The court said: not our problem
The U.S. Supreme Court just swerved away from Big Pharma’s latest attempt to knock out Medicare’s drug-price negotiation program. In plain English: the lower-court rulings that favored the federal government stay in place, and the pricing framework keeps rolling.
That matters because this isn’t some abstract policy squabble — it’s the machinery behind how Washington can force down prices on pricey Medicare drugs. If you’re a drugmaker, that’s basically the government showing up to your dinner party and asking you to split the bill... except the bill is your future revenue.
Why investors should care
The program already hit 10 drugs with negotiated prices this year, and CMS has selected 15 more for the next round, including medicines tied to Eli Lilly, Pfizer, AbbVie, Gilead, Johnson & Johnson, AstraZeneca, Bristol-Myers Squibb, Novo Nordisk, and Novartis.
A few key wrinkles make this even more interesting:
- The latest round is the first to include Medicare Part B physician-administered drugs
- Companies that refuse to play ball could face steep excise taxes or pull products from Medicare coverage
- CMS has said negotiated prices from an earlier cycle could have shaved about $8.5 billion from Medicare spending in 2024
The bigger picture
The Trump administration has kept defending the framework, which tells you this isn’t a one-party hobby. It’s become a durable policy tool in Washington’s “please stop making everything expensive” era.

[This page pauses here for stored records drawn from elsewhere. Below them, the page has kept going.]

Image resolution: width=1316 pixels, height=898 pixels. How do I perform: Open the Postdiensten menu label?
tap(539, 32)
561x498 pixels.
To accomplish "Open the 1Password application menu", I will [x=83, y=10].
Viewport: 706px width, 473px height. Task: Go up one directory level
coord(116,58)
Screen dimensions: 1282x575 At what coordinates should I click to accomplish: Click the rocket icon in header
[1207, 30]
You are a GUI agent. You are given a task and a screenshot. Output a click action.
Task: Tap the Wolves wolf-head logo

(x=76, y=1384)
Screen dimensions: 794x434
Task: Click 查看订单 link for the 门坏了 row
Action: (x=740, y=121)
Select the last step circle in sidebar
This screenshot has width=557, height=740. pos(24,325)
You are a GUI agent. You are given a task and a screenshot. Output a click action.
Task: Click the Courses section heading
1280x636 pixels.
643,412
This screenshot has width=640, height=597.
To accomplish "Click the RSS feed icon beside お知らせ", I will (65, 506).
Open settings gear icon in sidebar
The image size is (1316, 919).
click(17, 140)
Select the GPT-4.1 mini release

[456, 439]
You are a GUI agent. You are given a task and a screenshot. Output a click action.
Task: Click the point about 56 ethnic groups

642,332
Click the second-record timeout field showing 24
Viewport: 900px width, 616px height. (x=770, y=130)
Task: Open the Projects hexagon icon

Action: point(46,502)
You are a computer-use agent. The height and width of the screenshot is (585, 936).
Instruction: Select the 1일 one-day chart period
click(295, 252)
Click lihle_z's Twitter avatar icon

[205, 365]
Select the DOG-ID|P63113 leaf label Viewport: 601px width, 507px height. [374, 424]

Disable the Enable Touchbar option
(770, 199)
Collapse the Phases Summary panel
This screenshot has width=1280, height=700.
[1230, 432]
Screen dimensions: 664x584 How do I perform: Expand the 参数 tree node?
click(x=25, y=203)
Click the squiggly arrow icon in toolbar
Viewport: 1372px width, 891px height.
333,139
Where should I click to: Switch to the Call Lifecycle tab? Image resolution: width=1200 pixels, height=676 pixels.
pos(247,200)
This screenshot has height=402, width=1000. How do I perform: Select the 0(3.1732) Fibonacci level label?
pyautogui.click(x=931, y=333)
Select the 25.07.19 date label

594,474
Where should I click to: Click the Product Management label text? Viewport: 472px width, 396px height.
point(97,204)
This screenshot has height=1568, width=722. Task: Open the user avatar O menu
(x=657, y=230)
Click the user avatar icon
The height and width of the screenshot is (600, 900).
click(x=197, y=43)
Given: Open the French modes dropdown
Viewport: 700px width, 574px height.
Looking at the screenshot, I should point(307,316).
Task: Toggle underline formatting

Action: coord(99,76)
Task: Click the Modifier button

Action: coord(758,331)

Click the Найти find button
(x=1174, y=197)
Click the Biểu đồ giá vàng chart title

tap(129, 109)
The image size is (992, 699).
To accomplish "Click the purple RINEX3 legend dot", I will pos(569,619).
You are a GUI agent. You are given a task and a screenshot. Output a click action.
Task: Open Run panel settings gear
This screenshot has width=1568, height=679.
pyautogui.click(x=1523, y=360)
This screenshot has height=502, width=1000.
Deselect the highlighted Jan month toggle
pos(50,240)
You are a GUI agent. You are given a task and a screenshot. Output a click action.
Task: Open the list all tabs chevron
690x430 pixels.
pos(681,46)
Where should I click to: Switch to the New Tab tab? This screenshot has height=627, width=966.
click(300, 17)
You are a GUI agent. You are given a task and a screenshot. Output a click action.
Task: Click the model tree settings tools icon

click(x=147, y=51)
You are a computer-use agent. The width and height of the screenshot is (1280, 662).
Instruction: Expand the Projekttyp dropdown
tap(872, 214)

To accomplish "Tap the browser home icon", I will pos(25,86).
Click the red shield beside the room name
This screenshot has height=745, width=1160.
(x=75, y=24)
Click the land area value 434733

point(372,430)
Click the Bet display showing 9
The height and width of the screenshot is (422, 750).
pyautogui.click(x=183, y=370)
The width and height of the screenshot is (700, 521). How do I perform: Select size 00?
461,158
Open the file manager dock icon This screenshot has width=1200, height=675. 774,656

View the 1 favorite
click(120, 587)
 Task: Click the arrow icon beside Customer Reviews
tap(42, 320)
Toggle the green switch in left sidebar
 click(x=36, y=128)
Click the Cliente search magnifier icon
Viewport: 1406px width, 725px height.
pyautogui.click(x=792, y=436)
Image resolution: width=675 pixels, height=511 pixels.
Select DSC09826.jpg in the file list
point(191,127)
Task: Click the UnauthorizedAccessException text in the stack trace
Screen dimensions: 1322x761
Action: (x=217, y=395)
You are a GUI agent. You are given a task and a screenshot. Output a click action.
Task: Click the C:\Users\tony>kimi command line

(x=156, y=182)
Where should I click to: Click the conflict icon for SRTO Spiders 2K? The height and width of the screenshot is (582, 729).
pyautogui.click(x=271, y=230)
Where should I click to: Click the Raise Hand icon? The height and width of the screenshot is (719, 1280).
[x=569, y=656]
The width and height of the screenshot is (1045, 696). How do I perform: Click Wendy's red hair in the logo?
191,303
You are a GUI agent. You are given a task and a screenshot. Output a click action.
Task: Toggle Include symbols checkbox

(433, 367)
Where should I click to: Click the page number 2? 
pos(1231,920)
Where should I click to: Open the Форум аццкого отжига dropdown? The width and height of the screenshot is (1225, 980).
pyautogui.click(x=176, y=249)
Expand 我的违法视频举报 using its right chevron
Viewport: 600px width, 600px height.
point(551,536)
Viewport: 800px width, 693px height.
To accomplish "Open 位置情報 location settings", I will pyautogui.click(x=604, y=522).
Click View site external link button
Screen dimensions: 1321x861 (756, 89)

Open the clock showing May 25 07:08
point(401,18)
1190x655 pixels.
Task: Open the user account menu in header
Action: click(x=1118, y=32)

For pharma investors, the takeaway is simple: pricing pressure is not going away, and the list of drugs exposed to negotiation is getting longer. Big Pharma still has plenty of muscle — but on this issue, the Supreme Court just reminded everyone who owns the remote.
Big picture: when Washington gets a bigger grip on drug pricing, the revenue math for the industry gets a lot less cozy.